Given exercise >> Please repeat the lines below word for word, starting at the line containing "You are a computer-use agent. This" and ending at the line containing "(x=1168, y=443)", with both of those lines included.

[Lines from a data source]
══════════════════════════════

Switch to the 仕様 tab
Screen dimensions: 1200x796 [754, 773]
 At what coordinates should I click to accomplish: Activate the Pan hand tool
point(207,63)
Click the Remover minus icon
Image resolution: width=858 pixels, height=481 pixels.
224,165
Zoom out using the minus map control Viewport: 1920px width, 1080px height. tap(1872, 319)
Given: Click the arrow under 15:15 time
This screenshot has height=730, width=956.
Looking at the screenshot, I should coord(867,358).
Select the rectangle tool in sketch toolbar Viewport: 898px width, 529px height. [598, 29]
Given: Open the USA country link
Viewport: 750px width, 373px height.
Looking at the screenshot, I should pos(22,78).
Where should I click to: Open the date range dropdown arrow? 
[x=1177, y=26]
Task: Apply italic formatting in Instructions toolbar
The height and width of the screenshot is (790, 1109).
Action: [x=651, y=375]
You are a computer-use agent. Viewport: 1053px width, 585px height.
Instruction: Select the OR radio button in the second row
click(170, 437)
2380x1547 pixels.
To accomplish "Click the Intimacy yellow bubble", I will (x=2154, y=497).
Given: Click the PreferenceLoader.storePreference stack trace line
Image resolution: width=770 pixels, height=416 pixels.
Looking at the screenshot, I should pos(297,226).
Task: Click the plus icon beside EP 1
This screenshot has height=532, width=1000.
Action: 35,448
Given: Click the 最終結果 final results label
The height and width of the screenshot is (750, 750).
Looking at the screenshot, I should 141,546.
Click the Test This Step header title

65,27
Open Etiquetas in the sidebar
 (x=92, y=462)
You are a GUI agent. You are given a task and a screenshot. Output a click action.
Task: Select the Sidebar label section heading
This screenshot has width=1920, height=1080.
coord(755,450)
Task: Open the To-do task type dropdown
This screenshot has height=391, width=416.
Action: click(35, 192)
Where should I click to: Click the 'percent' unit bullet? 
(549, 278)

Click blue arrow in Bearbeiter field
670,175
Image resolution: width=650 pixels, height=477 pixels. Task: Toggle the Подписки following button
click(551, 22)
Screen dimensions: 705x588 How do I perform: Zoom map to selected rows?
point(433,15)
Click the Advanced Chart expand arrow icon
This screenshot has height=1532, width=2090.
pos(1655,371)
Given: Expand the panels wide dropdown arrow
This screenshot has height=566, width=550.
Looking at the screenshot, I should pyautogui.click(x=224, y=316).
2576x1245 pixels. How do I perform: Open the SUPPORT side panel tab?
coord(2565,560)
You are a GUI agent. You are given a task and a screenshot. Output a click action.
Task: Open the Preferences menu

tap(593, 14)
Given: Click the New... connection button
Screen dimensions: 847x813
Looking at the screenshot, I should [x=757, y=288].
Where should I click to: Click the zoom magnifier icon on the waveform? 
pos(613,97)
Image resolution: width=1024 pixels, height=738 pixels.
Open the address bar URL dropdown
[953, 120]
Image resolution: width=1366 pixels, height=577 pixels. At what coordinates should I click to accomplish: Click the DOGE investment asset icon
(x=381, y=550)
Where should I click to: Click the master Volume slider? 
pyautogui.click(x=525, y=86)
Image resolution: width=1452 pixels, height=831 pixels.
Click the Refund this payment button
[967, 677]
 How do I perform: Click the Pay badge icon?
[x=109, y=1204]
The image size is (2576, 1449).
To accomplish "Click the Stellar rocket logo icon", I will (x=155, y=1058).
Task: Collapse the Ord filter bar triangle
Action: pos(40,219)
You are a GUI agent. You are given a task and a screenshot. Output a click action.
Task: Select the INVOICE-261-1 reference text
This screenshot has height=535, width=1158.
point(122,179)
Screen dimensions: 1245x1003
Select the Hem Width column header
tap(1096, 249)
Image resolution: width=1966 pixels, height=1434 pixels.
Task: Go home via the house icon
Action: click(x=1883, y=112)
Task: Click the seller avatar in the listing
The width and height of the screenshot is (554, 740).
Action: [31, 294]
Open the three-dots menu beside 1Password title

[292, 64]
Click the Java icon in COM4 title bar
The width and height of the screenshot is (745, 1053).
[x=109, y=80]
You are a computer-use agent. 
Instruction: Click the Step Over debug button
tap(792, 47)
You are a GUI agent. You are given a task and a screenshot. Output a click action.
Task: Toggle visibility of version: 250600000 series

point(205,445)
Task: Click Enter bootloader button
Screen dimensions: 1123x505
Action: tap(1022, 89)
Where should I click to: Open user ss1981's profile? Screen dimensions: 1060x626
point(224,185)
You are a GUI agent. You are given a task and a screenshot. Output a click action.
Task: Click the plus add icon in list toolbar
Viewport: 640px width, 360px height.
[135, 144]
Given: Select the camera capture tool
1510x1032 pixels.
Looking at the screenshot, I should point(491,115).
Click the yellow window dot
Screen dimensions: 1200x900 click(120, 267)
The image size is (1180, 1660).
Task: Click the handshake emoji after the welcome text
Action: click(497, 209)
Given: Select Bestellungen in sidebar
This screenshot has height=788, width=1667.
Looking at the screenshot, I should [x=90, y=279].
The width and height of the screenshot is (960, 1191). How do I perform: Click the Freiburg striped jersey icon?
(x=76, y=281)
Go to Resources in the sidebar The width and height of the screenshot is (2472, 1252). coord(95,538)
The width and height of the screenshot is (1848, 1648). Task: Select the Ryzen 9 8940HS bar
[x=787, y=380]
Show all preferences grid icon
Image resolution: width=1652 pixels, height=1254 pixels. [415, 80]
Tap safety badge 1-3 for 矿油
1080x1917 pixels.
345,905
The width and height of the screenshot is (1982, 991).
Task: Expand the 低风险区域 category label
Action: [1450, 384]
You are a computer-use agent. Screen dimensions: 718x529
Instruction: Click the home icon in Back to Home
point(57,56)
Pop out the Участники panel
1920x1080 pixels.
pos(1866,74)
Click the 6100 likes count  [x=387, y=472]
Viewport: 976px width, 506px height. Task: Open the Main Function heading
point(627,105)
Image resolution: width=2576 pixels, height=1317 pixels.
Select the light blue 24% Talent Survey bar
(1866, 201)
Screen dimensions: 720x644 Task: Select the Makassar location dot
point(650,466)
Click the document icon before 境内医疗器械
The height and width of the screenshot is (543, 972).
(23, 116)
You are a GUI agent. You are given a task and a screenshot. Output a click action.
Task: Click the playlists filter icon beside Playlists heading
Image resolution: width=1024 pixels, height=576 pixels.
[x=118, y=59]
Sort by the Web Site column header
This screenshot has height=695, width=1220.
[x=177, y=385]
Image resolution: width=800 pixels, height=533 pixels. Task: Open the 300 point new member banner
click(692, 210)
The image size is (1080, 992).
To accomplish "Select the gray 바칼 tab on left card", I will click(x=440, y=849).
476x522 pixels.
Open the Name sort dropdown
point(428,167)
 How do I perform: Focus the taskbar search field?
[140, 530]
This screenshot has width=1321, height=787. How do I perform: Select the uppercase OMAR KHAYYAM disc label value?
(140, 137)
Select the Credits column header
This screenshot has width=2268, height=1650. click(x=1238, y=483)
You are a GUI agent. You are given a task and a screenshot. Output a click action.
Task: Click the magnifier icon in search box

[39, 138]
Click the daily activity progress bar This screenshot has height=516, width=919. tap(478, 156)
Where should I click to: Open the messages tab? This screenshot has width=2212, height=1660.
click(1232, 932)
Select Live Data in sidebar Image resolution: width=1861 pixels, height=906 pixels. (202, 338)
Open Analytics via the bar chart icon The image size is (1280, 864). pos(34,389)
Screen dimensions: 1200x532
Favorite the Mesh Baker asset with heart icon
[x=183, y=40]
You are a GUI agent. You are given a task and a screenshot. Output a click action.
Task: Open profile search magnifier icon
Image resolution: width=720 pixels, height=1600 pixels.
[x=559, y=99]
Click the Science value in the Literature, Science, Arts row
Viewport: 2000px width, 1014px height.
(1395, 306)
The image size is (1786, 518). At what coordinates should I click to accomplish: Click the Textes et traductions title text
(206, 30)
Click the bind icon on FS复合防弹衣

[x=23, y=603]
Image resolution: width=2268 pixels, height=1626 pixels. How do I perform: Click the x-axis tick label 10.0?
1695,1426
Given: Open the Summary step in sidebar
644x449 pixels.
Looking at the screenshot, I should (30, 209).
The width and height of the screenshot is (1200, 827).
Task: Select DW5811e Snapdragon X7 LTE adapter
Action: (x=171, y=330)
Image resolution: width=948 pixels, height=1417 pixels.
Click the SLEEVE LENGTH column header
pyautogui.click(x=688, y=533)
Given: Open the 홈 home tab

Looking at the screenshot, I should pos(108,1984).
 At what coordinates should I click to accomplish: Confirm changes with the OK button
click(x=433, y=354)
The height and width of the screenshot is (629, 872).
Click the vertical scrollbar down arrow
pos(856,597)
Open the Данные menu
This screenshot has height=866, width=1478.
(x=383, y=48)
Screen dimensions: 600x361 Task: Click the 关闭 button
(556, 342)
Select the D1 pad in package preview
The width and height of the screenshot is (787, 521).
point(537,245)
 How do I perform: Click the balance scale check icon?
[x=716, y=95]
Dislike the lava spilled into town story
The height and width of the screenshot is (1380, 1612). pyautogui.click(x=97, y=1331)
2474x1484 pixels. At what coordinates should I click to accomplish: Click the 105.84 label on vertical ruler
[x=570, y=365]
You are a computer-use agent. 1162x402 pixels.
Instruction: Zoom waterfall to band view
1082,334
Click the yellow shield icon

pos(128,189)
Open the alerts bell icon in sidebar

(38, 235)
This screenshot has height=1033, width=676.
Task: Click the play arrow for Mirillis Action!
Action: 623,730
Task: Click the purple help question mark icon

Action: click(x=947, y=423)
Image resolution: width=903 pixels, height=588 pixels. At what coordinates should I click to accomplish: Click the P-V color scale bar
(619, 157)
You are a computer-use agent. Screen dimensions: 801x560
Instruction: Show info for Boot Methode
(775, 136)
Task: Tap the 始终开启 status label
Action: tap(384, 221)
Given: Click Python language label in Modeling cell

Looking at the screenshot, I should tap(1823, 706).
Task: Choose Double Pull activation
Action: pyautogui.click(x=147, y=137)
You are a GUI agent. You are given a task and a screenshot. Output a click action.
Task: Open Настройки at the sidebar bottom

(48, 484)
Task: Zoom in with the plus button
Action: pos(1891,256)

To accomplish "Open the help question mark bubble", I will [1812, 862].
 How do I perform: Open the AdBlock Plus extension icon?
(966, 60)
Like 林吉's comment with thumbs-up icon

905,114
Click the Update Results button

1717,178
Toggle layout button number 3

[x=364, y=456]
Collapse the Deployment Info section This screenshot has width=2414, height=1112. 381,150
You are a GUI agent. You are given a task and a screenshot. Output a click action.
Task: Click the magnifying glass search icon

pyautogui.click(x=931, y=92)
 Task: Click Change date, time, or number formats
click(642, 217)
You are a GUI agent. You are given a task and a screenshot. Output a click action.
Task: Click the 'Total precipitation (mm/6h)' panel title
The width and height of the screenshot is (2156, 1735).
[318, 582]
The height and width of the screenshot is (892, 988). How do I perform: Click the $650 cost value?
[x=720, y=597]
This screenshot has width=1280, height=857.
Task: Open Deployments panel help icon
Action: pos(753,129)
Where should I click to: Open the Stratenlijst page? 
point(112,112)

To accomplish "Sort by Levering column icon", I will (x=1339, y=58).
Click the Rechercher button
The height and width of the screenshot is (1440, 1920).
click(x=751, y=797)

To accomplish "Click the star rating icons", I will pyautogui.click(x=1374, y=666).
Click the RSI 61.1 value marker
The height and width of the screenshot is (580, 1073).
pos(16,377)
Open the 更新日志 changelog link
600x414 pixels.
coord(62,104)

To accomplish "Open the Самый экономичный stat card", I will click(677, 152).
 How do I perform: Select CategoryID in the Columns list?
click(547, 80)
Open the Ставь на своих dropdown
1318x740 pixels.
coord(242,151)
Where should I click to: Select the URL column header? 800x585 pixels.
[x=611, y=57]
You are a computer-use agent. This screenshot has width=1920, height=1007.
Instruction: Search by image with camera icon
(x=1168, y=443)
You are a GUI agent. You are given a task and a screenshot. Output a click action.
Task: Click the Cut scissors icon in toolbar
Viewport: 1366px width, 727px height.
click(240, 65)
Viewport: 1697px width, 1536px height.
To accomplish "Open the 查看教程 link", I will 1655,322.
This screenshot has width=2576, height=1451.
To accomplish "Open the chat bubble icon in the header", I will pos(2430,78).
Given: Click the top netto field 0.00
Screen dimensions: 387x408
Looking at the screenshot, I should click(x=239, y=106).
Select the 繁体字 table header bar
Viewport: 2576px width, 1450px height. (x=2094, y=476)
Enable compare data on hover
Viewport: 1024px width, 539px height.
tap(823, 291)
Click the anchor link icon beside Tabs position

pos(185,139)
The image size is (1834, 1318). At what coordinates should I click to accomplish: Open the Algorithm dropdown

══════════════════════════════

Task result >>
You are a computer-use agent. This screenshot has width=1920, height=1007.
Instruction: Search by image with camera icon
(x=1168, y=443)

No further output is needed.